Unlike Jia's earlier works, with their freer rhythm and looser narrative, A Touch Of Sin gets down to business briskly.
Each narrative thread is connected to another with an overlapping character. In one instance, the bank robber whose story we have been tracking gets off the bus and the camera shifts to another passenger and the narrative shifts to this next protagonist, a factory manager.
When the manager's tale is done, we see him talking to two migrant workers and the camera moves on to the next story.
Jia has a wry eye on the ironies of modern China: Like when a truck with villagers holding up a portrait of Jesus Christ makes a turn in front of a Mao Zedong statute. Or when social escorts at a sex club in Dongguan, south China, parade in Red Guard uniforms with plunging necklines in front of men in suits.
The movie is a broad survey of China's struggling lower classes, taking in stories, dialects and accents from all corners.
In the segment on the Foxconn suicides, a man with a Taiwanese accent tells a Hunan teen starting work on the factory assembly line that he has a bright future. Days later, the young man jumps from his hostel building.
Many of the scenarios contain pointed commentaries about the dismal state of affairs in China.
For instance, the Hunan teen chats with his fellow Hunanese, a female sex worker at the Dongguan club, over the news articles she reads on an iPad.
An official was found with 120 Louis Vuitton bags, she exclaims. Shall we leave a comment, she asked her male friend. Yes, TMD, he says in his thick Hunan accent. This means"tamade", a swear word in Chinese.
She then reads another news item about dozens of coal miners dying in a blast. She turns to him and again asks him what she should post. Again, he says, let's put down TMD.
It's almost as if Jia is saying, if the internet is supposed to bring change and give voice to the masses, this is the sad truth instead: one can swear as much as one likes but what can one change?
In another scene, a few women stand around to watch and eat peanuts as Xiaoyu, the character representing Deng Yujiao, gets beaten up by thugs hired by the wife of her married lover.
Bruised and bloodied, Xiaoyu staggers towards a white van that looks like a first-aid station.
It is actually a "quack" station promising miracles from a snake deity that can solve all ills.
At least the young woman posing as a snake deity offers Xiaoyu a tissue.
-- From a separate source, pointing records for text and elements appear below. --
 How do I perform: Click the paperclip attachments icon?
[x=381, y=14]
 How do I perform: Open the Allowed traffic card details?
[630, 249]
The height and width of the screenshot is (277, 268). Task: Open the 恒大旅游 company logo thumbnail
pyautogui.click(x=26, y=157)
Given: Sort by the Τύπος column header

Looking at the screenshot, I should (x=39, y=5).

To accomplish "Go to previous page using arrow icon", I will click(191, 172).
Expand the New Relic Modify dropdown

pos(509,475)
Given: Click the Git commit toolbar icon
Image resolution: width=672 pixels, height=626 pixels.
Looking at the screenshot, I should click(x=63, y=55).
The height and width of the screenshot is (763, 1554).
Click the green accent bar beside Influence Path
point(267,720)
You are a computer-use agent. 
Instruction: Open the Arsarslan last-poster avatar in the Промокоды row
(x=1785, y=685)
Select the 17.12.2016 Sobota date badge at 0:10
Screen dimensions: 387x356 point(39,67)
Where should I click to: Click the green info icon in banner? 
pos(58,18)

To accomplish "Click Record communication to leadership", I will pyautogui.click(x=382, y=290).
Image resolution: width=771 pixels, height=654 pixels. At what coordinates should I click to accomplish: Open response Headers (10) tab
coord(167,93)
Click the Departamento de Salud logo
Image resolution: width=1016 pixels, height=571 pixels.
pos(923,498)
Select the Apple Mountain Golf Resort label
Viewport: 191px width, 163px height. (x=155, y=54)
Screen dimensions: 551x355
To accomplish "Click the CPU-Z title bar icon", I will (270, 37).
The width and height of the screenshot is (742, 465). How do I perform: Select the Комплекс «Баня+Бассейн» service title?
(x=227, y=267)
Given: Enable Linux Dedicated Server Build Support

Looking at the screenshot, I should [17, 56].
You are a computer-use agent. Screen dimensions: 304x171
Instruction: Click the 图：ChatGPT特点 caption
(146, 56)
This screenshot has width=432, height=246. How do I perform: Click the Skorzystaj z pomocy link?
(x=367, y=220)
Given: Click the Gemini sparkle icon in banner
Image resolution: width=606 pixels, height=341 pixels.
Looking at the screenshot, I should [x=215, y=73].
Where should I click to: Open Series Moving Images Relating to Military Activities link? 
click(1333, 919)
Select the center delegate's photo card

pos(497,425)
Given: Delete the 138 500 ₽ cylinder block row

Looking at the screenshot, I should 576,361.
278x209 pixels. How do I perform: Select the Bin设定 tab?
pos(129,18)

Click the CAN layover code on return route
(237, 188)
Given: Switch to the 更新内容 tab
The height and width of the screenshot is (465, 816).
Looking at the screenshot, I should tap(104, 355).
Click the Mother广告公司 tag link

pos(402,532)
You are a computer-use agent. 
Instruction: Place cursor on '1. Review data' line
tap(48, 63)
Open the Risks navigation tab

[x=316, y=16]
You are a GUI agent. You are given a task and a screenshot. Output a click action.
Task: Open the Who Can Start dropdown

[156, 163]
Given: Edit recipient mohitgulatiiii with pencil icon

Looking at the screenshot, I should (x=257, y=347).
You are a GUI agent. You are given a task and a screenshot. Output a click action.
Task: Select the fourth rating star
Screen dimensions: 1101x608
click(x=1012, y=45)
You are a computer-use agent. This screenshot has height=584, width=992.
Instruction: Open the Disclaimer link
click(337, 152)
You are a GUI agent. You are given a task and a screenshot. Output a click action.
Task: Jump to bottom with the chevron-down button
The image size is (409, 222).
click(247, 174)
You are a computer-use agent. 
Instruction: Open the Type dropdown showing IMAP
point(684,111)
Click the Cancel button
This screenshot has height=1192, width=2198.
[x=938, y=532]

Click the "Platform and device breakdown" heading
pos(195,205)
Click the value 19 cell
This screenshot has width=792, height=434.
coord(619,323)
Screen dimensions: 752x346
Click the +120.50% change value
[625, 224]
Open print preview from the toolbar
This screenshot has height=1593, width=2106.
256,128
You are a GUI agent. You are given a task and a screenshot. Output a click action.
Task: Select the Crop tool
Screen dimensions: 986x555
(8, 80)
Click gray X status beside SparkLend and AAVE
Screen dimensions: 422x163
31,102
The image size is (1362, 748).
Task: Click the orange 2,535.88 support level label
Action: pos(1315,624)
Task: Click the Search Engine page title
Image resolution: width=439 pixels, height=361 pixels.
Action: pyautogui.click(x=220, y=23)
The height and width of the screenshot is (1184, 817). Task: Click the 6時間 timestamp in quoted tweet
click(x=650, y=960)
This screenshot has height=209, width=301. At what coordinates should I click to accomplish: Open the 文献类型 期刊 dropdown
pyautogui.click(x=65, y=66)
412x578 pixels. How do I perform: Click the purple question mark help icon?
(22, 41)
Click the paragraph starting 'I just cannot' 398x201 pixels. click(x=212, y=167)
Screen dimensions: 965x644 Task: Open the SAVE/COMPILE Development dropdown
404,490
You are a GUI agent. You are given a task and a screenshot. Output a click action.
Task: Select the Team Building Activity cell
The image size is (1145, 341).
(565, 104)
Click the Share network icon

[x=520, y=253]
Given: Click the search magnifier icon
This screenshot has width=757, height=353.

It's as if Jia is saying that tricksters may be selling "snake oil" to the faithless, but people have to fall back on whatever works in this age of amorality.
In another scene, a client at the Dongguan sex club who asked to be serviced by a sex worker wearing a train attendant uniform questions, "Are there any innovations recently?"
So a top-down emphasis from the central authorities on innovation - China has to upgrade its economy to deliver prosperity to its people - has trickled down to even the country's sex joints.
The movie is not without flaws and it has been criticised for being too commercial.
But overall, it hits home with its sharp portrayal of the injustices of life in China and the sinful responses that they sometimes trigger.